Future Production Rates

        Our forecasts of future production rates for the producing properties included herein are based on historical performance data and the established decline trend of each well. Future production rates may be more or less than estimated because of changes including, but not limited to, reservoir performance, operating conditions related to surface facilities, compression and artificial lift, pipeline capacity and/or operating conditions, producing market demand and/or allowables or other constraints set by regulatory bodies.

Hydrocarbon Prices

        The hydrocarbon prices used herein are based on SEC price parameters using the average prices during the 12-month period prior to the "as of date" of this report, determined as the unweighted arithmetic averages of the prices in effect on the first-day-of-the-month for each month within such period.

        Greylock furnished us with the above mentioned average prices in effect on December 31, 2017. These initial SEC hydrocarbon prices were determined using the 12-month average first-day-of-the-month benchmark prices appropriate to the geographic area where the hydrocarbons are sold. These benchmark prices are prior to the adjustments for differentials as described herein. The table below summarizes the "benchmark price" and "price reference" used for the geographic area included in the report.

        The product prices that were actually used to determine the future gross revenue for each property reflect adjustments to the benchmark prices for gravity, quality, local conditions, and/or distance from market, referred to herein as "differentials." The differentials used in the preparation of this report were furnished to us by Greylock. The differentials furnished to us were accepted as factual data and reviewed by us for their reasonableness; however, we have not conducted an independent verification of the data used by Greylock to determine these differentials.

        In addition, the table below summarizes the net volume weighted benchmark price adjusted for differentials and referred to herein as the "average realized price." The average realized price shown in the table below was determined from the total future gross revenue before production taxes and the total net reserves for the geographic area and presented in accordance with SEC disclosure requirements for the geographic area included in the report.

Geographic Area
  Product   Price
Reference
  Average
Benchmark
Price
  Average Realized
Price
 

North America

                     

United States

  Gas   Henry Hub   $ 2.98/MMBTU   $ 2.63/Mcf  

        The effects of derivative instruments designated as price hedges of gas quantities are not reflected in our individual property evaluations.

A-5


Table of Contents

Costs

        Operating costs for the leases and wells in this report were furnished by Greylock. They are based on the operating expense reports of Greylock and include only those costs directly applicable to the leases or wells. For operated properties, the operating costs include an appropriate level of corporate general administrative and overhead costs. Post-production costs, including gathering, compression, and transportation fees, are shown as "Other" deductions. The costs furnished to us were accepted as factual data and reviewed by us for their reasonableness; however, we have not conducted an independent verification of the operating cost data used by Greylock. No deduction was made for loan repayments, interest expenses, or exploration and development prepayments that were not charged directly to the leases or wells. All costs were held constant throughout the life of the properties. It should be noted that the Trust only owns a royalty interest in the subject wells and is only burdened by its share of the previously mentioned post-production costs. The operating expenses supplied by Greylock were used only to determine the economic life of each property.

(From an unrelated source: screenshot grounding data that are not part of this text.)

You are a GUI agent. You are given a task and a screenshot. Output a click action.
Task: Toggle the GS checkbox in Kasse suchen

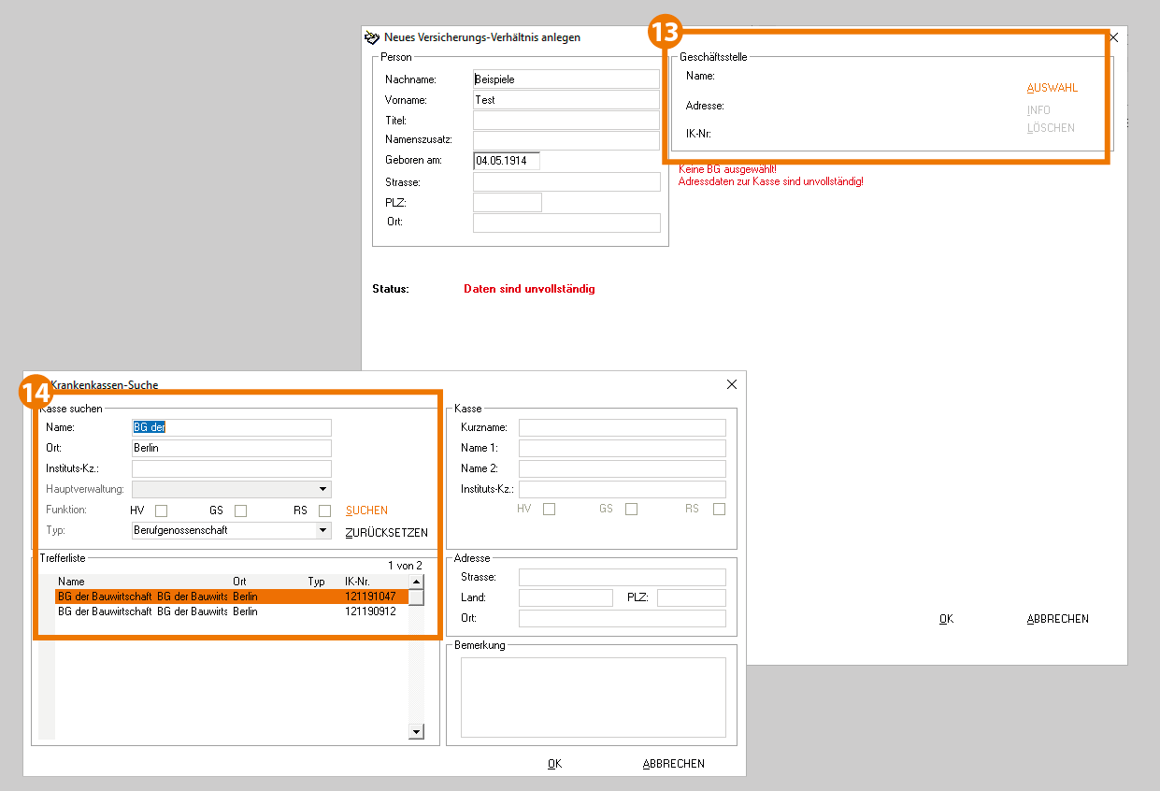tap(241, 511)
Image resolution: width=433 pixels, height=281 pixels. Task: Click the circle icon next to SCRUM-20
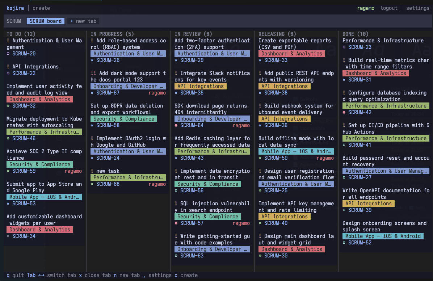pos(8,54)
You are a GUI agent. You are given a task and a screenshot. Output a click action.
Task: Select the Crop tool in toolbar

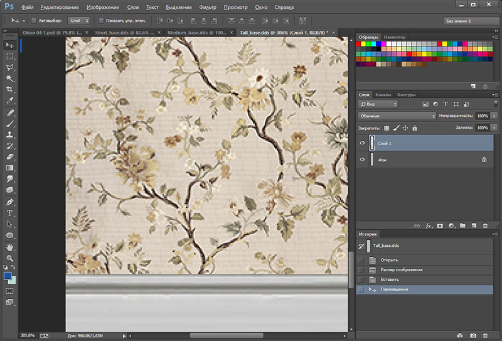[x=10, y=90]
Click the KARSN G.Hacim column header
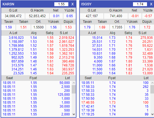Screen dimensions: 154x118 (x=37, y=10)
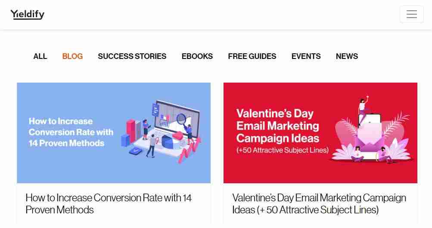Open the SUCCESS STORIES category

click(x=132, y=56)
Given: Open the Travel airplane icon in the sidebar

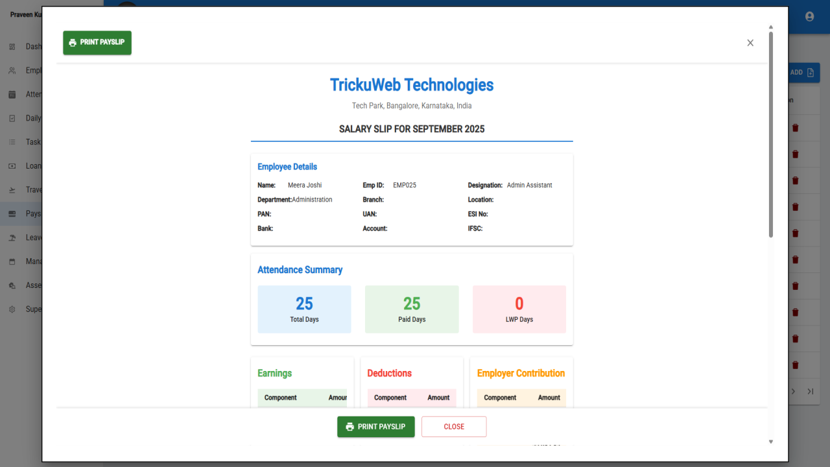Looking at the screenshot, I should pyautogui.click(x=12, y=190).
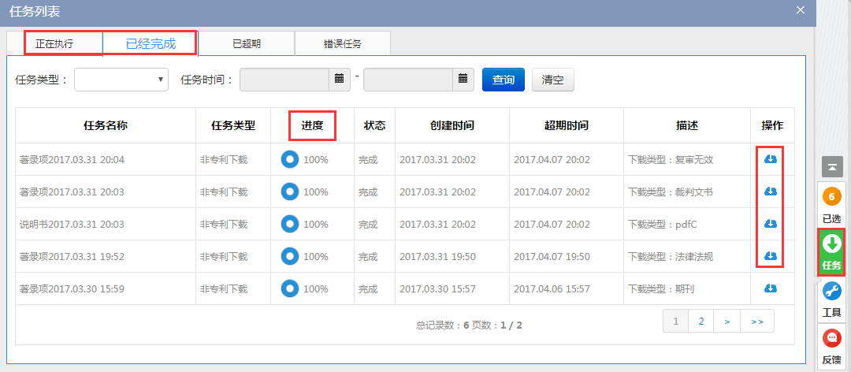This screenshot has height=372, width=851.
Task: Click download icon for pdfC task row
Action: pyautogui.click(x=771, y=224)
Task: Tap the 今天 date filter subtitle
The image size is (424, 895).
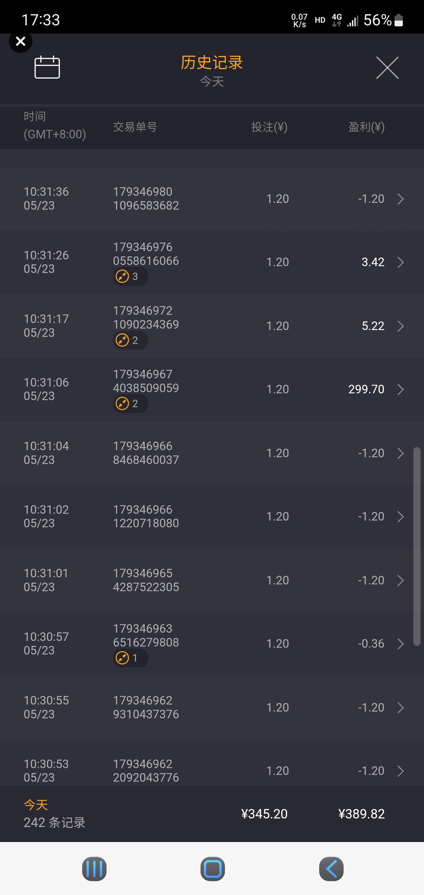Action: (212, 82)
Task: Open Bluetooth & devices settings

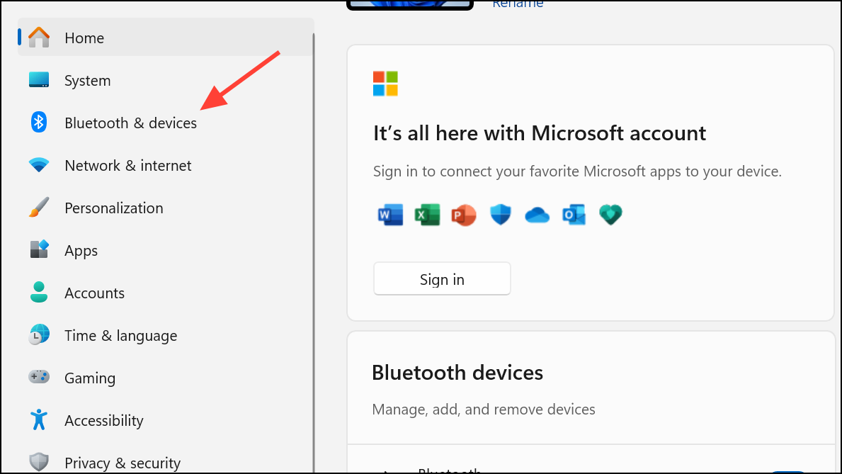Action: [39, 123]
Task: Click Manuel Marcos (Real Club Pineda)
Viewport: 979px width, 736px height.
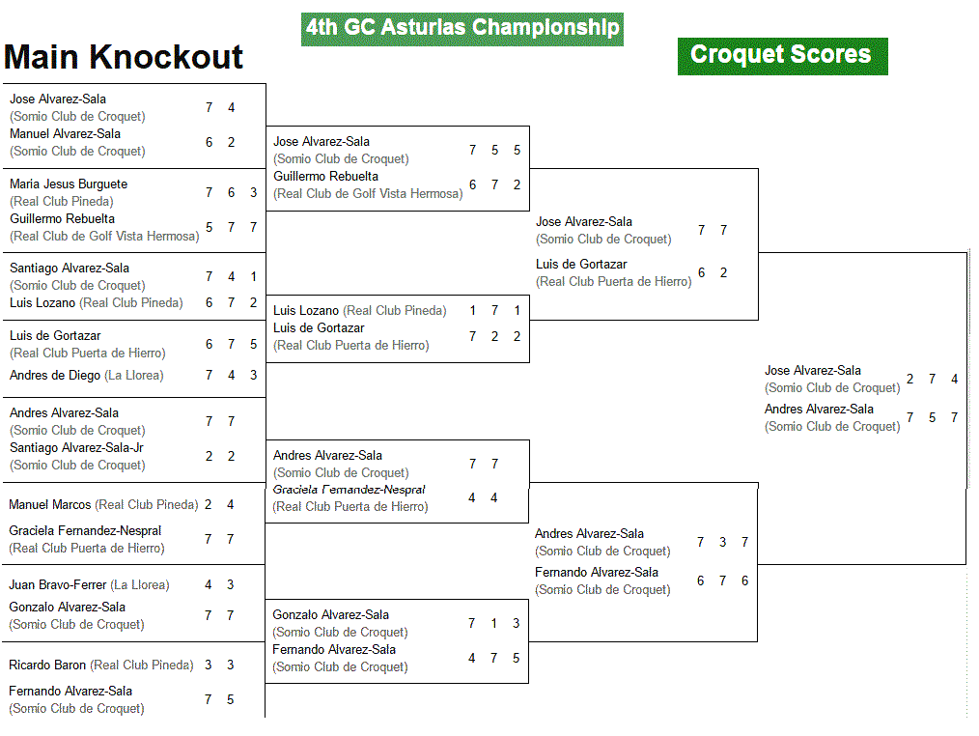Action: (x=103, y=505)
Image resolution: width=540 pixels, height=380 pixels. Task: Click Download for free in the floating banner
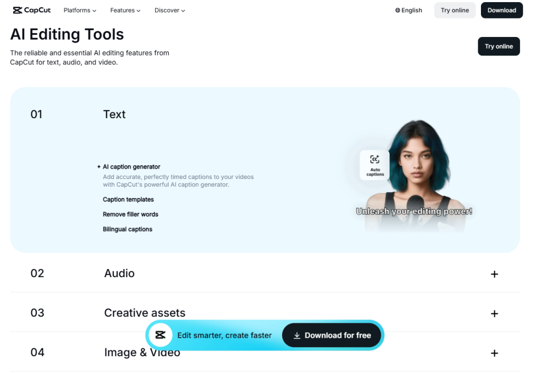[331, 335]
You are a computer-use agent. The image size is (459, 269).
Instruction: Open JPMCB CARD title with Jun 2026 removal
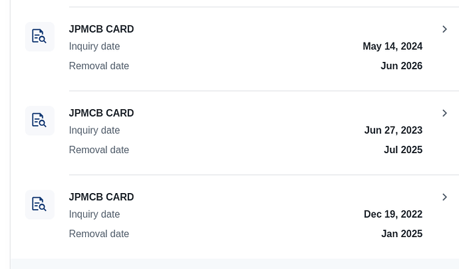101,29
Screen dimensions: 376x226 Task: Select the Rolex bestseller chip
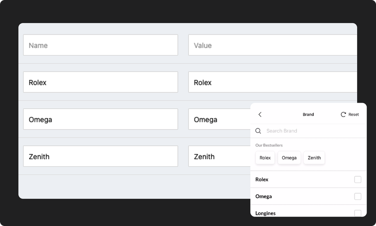pos(265,158)
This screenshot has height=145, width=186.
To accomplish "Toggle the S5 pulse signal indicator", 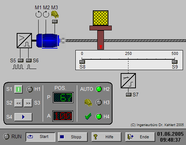I will coord(20,60).
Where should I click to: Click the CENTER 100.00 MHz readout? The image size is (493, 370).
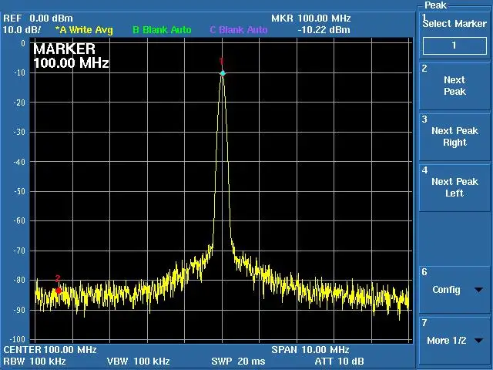click(50, 349)
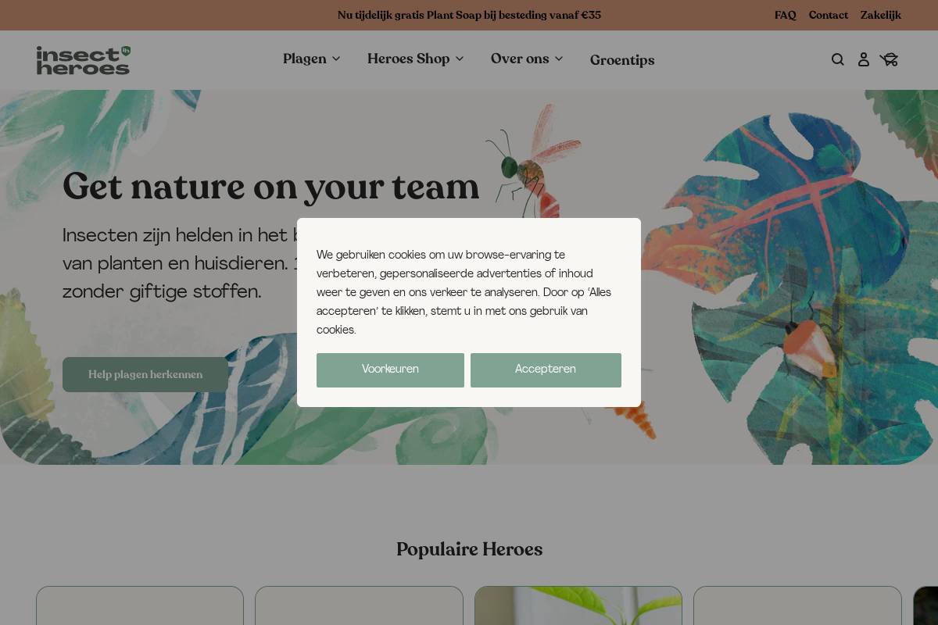Open cookie Voorkeuren settings
Viewport: 938px width, 625px height.
(x=390, y=370)
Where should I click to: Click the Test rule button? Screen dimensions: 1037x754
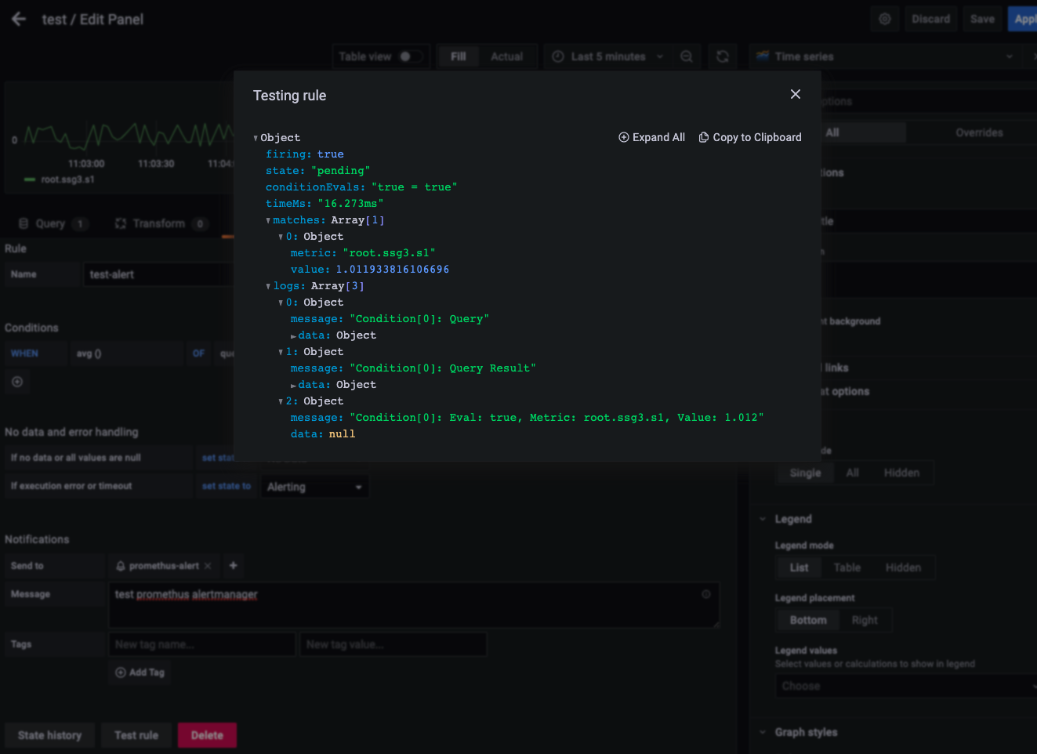click(x=136, y=735)
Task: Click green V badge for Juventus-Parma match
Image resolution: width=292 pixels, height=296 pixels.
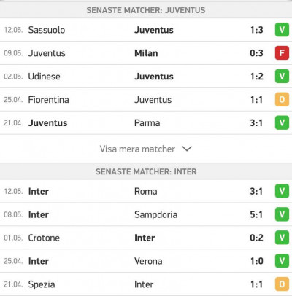Action: pos(282,122)
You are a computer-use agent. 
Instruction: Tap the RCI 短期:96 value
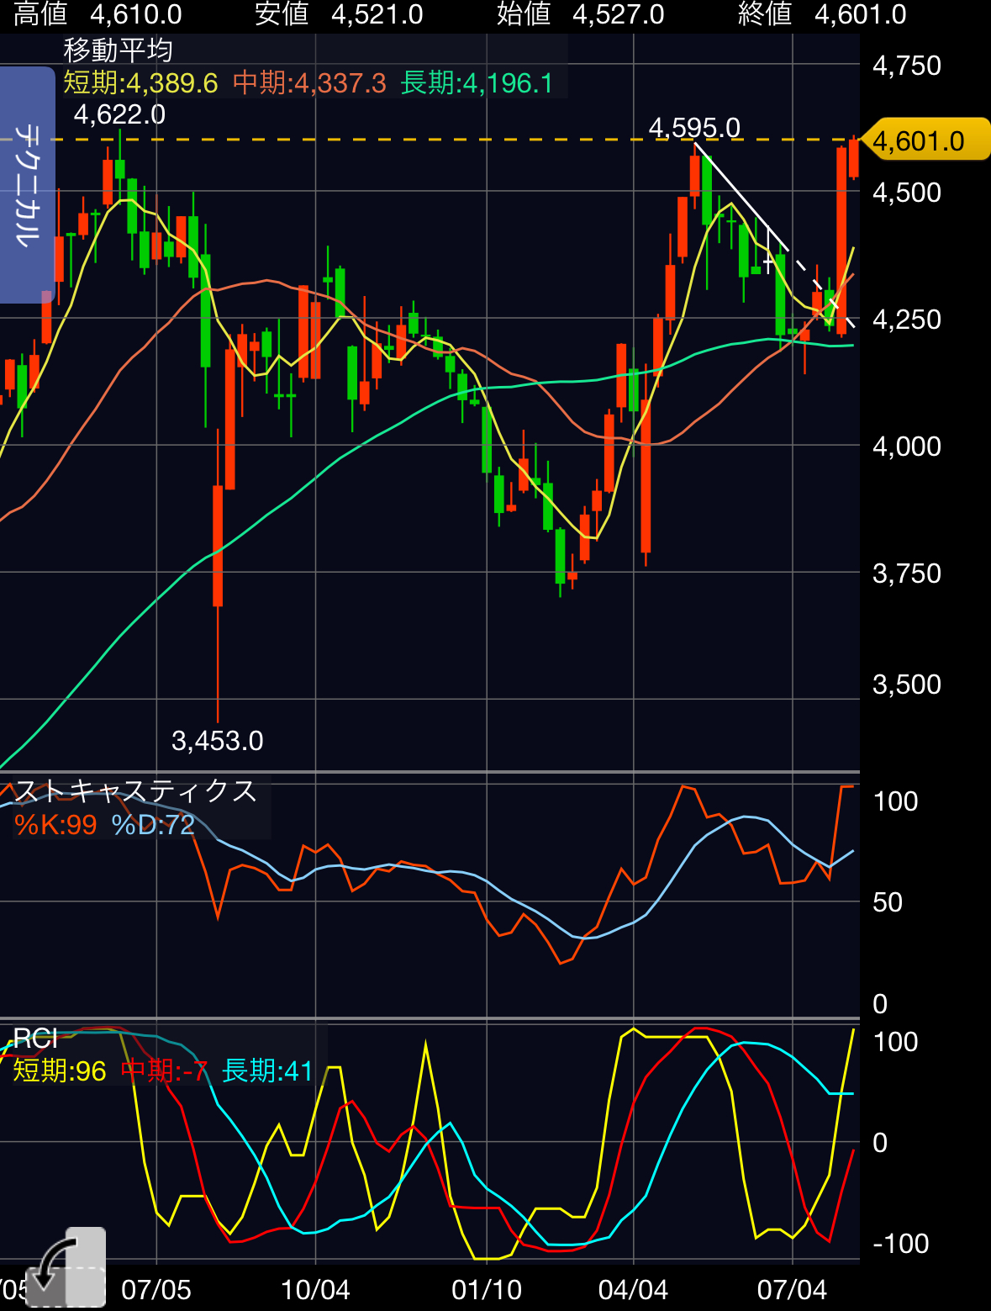pyautogui.click(x=60, y=1071)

Standards of Independence and Professional Qualification

        Ryder Scott is an independent petroleum engineering consulting firm that has been providing petroleum consulting services throughout the world since 1937. Ryder Scott is employee-owned and maintains offices in Houston, Texas; Denver, Colorado; and Calgary, Alberta, Canada. We have over eighty engineers and geoscientists on our permanent staff. By virtue of the size of our firm and the large number of clients for which we provide services, no single client or job represents a material portion of our annual revenue. We do not serve as officers or directors of any privately-owned or publicly-traded oil and gas company and are separate and independent from the operating and investment decision-making process of our clients. This allows us to bring the highest level of independence and objectivity to each engagement for our services.

        Ryder Scott actively participates in industry-related professional societies and organizes an annual public forum focused on the subject of reserves evaluations and SEC regulations. Many of our staff have authored or co-authored technical papers on the subject of reserves related topics. We encourage our staff to maintain and enhance their professional skills by actively participating in ongoing continuing education.

        Prior to becoming an officer of the Company, Ryder Scott requires that staff engineers and geoscientists have received professional accreditation in the form of a registered or certified professional engineer's license or a registered or certified professional geoscientist's license, or the equivalent thereof, from an appropriate governmental authority or a recognized self-regulating professional organization.

        We are independent petroleum engineers with respect to the Trust or Greylock. Neither we nor any of our employees have any financial interest in the subject properties and neither the employment to do this work nor the compensation is contingent on our estimates of reserves for the properties which were reviewed.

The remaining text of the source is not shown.